Exercise goal: From the data below, set out the lines running from the one containing "Image resolution: width=500" through the one containing "(x=482, y=19)" as a numbered list, omitting any blank lines.
* * * *
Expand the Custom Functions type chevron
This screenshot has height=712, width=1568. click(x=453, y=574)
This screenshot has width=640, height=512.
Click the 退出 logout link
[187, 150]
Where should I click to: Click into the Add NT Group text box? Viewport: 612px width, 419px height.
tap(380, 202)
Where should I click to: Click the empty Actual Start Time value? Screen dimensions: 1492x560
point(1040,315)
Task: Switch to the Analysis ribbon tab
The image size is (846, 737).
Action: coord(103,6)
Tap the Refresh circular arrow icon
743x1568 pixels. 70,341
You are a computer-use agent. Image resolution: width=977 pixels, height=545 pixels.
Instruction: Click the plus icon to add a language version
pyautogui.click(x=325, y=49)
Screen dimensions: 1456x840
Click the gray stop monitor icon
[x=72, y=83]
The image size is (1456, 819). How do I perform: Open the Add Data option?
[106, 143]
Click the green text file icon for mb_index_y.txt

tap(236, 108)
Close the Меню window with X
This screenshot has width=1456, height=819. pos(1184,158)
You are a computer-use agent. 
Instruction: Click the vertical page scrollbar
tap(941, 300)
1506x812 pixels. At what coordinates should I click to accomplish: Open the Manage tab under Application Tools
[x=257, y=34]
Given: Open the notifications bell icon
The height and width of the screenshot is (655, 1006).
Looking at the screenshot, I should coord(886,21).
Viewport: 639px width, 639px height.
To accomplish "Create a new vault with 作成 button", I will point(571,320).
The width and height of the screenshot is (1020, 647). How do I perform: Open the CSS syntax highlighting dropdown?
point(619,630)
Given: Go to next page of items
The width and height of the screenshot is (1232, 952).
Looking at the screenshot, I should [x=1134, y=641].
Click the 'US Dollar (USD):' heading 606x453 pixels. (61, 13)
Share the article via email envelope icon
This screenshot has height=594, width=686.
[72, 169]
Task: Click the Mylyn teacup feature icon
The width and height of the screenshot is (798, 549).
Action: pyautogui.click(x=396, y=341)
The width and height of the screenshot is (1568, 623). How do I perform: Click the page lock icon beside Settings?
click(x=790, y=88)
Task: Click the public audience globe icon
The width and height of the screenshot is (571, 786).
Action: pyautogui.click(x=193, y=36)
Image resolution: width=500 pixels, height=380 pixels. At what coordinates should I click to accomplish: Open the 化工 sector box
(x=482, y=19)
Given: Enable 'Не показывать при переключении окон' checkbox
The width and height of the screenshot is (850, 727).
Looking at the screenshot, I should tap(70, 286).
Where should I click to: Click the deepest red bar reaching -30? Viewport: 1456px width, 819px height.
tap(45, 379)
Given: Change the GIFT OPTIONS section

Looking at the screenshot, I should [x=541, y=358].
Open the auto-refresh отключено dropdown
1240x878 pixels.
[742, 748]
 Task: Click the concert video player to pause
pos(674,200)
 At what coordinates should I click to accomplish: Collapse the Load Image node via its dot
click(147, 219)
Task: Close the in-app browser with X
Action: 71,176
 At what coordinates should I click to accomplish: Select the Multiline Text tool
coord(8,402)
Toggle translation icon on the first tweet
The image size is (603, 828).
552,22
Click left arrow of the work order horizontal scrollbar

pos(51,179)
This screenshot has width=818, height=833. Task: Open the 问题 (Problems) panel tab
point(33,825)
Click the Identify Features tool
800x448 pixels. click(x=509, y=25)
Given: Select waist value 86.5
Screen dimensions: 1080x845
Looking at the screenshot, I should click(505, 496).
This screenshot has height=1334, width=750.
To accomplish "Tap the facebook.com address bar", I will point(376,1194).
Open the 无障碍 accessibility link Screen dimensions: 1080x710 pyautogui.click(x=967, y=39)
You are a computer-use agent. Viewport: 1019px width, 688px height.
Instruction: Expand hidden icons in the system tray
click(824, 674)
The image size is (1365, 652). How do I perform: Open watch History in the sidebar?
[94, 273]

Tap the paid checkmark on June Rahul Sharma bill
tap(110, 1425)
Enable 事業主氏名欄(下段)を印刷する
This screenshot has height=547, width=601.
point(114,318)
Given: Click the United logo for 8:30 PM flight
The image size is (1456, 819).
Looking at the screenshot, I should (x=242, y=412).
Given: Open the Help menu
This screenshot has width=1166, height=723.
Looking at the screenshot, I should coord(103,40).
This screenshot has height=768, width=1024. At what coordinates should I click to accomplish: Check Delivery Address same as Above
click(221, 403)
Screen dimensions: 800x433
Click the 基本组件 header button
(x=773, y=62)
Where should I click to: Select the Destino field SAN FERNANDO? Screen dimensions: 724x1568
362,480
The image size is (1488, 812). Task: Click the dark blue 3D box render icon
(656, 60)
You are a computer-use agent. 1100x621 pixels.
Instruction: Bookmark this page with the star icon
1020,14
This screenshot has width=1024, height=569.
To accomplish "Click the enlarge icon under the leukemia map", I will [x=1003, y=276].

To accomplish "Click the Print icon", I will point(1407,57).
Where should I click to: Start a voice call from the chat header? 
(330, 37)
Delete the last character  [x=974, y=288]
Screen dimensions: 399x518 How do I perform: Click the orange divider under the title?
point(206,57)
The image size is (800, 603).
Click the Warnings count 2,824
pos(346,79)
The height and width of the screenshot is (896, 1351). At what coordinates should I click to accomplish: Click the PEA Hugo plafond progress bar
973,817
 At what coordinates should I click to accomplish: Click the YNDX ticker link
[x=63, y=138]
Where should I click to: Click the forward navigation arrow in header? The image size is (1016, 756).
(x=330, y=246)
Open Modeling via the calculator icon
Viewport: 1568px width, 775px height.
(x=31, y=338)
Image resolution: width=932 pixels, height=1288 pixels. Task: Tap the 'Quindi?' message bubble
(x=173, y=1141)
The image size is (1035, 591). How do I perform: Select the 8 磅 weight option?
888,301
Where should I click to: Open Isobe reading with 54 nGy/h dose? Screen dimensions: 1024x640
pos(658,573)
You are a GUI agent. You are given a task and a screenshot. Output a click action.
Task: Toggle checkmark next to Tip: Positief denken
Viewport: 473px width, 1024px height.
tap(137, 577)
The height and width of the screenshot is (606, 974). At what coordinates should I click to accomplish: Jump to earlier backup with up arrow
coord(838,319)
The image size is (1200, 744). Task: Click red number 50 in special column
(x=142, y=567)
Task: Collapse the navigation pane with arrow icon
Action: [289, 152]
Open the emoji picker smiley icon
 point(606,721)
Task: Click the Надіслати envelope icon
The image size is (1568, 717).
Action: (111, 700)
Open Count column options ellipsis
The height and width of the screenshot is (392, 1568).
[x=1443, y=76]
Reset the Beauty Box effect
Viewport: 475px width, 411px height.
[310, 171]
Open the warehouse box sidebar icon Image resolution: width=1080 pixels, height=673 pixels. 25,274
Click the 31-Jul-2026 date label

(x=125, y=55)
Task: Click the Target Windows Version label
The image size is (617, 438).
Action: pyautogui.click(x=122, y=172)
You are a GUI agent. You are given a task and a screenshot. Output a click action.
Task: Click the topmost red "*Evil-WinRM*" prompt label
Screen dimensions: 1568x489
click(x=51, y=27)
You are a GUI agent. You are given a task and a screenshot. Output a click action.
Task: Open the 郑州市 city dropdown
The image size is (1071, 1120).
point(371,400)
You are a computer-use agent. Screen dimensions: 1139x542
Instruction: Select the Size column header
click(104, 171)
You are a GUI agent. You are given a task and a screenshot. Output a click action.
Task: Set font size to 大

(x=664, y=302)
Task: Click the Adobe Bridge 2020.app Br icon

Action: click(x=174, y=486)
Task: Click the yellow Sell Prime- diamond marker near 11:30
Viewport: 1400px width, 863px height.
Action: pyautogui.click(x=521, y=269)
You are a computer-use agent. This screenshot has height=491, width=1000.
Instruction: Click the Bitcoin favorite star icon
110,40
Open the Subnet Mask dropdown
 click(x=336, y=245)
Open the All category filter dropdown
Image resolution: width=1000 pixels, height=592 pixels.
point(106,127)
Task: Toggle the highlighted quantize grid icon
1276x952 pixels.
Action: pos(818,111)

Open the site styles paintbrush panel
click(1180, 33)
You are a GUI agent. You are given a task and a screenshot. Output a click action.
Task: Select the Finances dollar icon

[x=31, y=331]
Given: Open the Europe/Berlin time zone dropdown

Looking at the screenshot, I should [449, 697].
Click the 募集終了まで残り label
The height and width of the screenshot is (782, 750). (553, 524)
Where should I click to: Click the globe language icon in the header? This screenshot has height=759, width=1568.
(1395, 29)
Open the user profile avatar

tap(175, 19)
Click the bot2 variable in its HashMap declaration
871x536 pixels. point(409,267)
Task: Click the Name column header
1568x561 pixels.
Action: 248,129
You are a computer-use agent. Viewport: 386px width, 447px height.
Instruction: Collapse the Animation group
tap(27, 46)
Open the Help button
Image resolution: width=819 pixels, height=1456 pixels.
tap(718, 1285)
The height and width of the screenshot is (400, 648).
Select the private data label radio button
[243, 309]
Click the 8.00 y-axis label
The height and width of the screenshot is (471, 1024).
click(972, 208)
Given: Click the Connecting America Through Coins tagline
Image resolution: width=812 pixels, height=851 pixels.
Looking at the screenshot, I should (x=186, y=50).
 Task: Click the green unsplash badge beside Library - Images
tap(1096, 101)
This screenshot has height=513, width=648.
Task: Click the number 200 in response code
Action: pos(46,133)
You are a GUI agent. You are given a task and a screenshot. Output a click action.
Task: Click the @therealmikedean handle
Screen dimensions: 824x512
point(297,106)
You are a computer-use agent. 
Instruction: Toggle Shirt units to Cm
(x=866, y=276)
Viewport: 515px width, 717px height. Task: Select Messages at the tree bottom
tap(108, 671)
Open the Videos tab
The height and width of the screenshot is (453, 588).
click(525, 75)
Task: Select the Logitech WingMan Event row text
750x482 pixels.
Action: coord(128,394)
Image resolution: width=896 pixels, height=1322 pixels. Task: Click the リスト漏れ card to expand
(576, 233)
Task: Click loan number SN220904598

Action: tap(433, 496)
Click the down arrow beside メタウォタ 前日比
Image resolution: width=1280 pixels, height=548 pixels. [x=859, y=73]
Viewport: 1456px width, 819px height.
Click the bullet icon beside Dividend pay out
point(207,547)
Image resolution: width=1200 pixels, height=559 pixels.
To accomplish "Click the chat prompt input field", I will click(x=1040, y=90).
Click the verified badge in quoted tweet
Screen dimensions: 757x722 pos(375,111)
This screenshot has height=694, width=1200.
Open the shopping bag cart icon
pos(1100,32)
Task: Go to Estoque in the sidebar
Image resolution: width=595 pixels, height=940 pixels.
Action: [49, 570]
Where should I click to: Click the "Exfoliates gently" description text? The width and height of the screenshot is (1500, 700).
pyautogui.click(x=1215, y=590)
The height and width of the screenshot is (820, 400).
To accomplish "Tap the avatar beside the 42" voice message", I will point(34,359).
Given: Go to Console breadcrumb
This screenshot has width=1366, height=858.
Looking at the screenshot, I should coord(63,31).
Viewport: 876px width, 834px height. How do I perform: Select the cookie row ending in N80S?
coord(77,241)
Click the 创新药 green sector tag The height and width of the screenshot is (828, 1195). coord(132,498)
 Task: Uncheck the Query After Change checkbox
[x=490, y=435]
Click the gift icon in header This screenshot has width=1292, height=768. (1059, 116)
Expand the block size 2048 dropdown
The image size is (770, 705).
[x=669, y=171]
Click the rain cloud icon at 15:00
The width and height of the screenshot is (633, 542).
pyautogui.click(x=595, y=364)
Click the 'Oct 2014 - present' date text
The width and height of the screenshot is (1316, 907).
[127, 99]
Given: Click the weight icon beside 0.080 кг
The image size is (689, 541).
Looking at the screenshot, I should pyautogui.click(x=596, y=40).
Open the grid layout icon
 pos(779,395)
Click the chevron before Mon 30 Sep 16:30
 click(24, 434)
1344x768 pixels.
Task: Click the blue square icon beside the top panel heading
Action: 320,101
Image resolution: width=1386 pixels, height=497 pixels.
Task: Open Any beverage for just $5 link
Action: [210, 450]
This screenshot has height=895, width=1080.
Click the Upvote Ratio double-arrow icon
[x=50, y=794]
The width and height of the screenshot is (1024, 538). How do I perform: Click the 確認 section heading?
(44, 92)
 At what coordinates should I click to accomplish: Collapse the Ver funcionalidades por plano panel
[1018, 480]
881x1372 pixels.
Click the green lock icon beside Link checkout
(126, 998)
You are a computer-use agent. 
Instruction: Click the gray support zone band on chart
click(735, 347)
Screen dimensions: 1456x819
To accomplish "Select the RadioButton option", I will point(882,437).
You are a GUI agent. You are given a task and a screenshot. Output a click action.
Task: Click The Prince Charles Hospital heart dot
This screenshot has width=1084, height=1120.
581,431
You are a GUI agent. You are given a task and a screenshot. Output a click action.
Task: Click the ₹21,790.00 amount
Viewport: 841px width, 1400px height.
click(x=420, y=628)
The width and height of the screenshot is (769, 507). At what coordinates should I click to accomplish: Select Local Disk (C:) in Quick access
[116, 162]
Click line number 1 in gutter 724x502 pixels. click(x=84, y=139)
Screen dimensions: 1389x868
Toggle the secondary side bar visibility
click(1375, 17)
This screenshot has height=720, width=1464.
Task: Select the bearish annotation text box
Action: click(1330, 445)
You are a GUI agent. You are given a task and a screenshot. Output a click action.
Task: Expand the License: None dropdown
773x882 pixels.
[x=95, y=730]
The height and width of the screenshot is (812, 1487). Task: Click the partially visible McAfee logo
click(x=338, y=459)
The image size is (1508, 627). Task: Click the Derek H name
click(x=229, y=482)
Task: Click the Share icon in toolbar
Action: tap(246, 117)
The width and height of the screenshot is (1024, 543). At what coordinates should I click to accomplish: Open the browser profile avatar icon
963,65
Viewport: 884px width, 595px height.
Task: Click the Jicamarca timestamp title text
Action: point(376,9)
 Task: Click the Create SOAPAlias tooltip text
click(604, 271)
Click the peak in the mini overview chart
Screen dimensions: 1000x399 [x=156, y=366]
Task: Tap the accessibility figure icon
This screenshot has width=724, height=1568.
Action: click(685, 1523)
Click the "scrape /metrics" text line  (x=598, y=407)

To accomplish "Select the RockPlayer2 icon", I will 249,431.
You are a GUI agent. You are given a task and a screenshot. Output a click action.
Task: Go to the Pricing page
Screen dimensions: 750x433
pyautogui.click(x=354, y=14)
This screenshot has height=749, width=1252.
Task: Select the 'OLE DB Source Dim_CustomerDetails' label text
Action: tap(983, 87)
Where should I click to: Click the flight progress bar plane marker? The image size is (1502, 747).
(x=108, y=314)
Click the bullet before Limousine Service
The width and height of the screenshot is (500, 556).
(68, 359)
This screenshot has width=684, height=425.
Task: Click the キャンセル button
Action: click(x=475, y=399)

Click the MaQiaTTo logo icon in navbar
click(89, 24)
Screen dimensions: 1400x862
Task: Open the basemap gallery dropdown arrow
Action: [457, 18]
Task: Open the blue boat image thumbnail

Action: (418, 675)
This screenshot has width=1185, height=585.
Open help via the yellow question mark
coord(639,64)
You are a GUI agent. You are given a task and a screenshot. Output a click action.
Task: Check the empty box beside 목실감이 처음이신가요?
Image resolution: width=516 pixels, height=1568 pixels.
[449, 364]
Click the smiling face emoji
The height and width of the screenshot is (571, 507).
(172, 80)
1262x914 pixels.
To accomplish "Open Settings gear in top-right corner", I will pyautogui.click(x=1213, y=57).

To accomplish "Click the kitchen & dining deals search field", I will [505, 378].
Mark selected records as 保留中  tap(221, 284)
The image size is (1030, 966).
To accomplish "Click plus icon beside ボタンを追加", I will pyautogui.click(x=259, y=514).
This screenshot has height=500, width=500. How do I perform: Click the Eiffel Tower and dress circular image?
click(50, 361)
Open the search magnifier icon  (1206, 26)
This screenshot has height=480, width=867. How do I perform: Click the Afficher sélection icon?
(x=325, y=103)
* * * *
Reply:
1. Image resolution: width=500 pixels, height=380 pixels. At what coordinates should I click to accomplish: Open the 化工 sector box
2. (x=482, y=19)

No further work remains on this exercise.